PROBLEM TO SOLVE >> With the material below, print exactly the lines between the line holding "Manif Pour Tous (182, 2294)" and the line holding "catholiques (212, 2212)", inclusive. Add nothing else.

§ §

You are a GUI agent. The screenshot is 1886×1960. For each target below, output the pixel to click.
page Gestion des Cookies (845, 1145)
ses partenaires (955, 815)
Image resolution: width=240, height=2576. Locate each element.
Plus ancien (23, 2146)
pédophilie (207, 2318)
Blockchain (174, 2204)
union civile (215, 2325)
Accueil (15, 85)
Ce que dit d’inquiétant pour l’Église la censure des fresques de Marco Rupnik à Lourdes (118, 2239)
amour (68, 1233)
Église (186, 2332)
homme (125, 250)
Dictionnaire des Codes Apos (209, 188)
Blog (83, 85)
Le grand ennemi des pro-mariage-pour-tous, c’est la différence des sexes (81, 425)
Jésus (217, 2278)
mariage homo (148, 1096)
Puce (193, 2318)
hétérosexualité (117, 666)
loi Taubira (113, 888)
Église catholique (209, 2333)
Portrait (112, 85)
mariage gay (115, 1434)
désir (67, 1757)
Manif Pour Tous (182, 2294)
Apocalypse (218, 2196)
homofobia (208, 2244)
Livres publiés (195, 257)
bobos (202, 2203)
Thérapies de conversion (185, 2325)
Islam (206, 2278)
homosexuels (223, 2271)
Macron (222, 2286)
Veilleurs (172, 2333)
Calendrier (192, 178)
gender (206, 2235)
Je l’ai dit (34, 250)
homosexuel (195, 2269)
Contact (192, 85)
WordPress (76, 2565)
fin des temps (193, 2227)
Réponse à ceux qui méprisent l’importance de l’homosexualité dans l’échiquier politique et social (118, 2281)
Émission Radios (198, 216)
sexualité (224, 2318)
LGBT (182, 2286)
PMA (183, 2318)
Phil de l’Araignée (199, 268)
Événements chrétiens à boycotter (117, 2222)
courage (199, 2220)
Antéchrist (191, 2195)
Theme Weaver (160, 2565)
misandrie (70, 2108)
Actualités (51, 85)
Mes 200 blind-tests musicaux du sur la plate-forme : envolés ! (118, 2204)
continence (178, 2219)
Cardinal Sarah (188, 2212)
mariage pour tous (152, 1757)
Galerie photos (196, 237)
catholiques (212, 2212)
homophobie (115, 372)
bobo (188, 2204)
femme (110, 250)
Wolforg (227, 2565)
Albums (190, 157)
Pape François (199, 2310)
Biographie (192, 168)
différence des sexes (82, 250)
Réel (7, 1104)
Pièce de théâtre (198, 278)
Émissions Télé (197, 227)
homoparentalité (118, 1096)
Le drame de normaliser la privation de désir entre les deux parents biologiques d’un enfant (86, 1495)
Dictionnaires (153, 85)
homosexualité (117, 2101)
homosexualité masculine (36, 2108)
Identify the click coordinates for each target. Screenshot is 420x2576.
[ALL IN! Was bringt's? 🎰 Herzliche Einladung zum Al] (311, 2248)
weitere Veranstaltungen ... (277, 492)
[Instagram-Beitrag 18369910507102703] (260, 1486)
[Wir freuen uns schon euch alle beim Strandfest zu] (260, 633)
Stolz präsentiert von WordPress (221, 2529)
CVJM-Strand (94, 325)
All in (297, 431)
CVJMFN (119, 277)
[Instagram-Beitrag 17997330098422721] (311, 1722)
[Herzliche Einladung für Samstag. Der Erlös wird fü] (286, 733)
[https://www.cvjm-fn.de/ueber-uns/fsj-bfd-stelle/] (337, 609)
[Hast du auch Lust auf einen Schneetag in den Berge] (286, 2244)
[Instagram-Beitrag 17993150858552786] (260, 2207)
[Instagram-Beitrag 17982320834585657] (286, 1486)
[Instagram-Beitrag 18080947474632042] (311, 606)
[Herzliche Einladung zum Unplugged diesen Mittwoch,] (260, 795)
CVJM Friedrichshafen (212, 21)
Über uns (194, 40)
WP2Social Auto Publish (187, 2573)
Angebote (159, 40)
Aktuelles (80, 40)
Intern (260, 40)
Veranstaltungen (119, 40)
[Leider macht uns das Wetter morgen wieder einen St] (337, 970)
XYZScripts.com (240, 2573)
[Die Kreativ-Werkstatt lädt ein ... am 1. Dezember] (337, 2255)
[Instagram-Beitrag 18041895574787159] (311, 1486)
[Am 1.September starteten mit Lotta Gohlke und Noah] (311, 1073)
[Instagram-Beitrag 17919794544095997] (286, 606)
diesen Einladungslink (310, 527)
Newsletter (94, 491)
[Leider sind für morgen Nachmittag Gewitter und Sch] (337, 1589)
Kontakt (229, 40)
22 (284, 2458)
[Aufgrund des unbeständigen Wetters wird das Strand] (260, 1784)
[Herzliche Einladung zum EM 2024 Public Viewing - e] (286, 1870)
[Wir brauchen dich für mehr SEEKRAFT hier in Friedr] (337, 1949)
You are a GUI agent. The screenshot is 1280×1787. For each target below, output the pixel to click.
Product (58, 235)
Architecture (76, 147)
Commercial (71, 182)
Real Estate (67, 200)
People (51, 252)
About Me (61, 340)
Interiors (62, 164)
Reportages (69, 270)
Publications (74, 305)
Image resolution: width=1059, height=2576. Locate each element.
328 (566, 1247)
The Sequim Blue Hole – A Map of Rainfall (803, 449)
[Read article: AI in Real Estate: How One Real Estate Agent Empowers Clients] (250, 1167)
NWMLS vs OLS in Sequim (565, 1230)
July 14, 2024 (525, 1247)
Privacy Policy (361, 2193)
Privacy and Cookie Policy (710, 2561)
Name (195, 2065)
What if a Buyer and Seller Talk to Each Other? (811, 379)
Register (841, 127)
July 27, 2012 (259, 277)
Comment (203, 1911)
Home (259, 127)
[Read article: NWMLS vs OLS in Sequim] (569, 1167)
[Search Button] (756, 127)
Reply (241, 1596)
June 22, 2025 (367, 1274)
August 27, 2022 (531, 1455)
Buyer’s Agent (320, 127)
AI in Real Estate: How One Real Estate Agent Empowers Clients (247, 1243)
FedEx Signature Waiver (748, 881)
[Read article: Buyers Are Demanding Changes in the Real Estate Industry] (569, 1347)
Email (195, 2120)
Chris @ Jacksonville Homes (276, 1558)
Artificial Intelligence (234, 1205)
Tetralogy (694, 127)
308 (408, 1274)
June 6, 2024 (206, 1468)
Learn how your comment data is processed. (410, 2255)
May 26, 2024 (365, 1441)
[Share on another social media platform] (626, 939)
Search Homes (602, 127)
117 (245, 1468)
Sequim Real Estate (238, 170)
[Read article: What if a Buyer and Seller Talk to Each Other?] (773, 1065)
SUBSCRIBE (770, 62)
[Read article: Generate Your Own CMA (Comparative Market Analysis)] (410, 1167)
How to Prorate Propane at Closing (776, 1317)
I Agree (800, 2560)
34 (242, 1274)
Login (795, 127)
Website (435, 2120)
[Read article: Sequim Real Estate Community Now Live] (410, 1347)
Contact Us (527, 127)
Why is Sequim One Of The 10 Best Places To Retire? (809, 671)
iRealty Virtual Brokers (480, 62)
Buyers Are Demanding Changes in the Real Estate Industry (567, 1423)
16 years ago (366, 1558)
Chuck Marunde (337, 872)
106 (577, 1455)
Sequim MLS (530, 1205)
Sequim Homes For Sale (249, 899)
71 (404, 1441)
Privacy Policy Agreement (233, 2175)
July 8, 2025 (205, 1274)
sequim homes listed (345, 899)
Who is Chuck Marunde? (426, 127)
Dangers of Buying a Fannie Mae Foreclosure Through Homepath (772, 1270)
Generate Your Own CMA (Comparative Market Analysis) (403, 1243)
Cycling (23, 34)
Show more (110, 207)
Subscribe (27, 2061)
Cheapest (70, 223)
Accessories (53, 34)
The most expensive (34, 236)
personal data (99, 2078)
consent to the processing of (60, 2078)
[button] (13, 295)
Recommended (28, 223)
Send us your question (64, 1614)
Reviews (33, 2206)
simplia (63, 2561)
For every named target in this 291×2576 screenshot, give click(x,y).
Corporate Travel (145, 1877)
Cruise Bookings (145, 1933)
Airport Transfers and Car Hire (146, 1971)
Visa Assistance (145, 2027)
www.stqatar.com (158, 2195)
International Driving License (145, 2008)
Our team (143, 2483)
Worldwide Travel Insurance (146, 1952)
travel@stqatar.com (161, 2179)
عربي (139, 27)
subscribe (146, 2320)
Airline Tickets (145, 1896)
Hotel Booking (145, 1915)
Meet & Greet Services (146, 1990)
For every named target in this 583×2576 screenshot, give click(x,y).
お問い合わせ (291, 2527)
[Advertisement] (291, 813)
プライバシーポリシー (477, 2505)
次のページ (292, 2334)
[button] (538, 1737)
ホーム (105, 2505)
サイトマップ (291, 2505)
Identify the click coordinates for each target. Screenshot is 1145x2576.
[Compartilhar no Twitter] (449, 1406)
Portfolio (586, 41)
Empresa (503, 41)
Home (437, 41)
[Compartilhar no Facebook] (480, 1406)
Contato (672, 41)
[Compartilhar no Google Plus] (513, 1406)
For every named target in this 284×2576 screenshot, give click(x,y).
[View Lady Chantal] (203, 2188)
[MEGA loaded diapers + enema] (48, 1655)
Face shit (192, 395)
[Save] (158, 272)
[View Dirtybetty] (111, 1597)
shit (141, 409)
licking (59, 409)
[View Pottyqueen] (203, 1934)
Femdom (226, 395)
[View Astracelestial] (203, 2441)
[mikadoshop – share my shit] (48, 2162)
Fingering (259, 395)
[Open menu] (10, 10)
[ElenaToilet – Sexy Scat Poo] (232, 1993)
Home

§ §

OUTPUT >>
Manif Pour Tous (182, 2294)
Apocalypse (218, 2196)
homofobia (208, 2244)
Livres publiés (195, 257)
bobos (202, 2203)
Thérapies de conversion (185, 2325)
Islam (206, 2278)
homosexuels (223, 2271)
Macron (222, 2286)
Veilleurs (172, 2333)
Calendrier (192, 178)
gender (206, 2235)
Je l’ai dit (34, 250)
homosexuel (195, 2269)
Contact (192, 85)
WordPress (76, 2565)
fin des temps (193, 2227)
Réponse à ceux qui méprisent l’importance de l’homosexualité dans l’échiquier politique et social (118, 2281)
Émission Radios (198, 216)
sexualité (224, 2318)
LGBT (182, 2286)
PMA (183, 2318)
Phil de l’Araignée (199, 268)
Événements chrétiens à boycotter (117, 2222)
courage (199, 2220)
Antéchrist (191, 2195)
Theme Weaver (160, 2565)
misandrie (70, 2108)
Actualités (51, 85)
Mes 200 blind-tests musicaux du sur la plate-forme : envolés ! (118, 2204)
continence (178, 2219)
Cardinal Sarah (188, 2212)
mariage pour tous (152, 1757)
Galerie photos (196, 237)
catholiques (212, 2212)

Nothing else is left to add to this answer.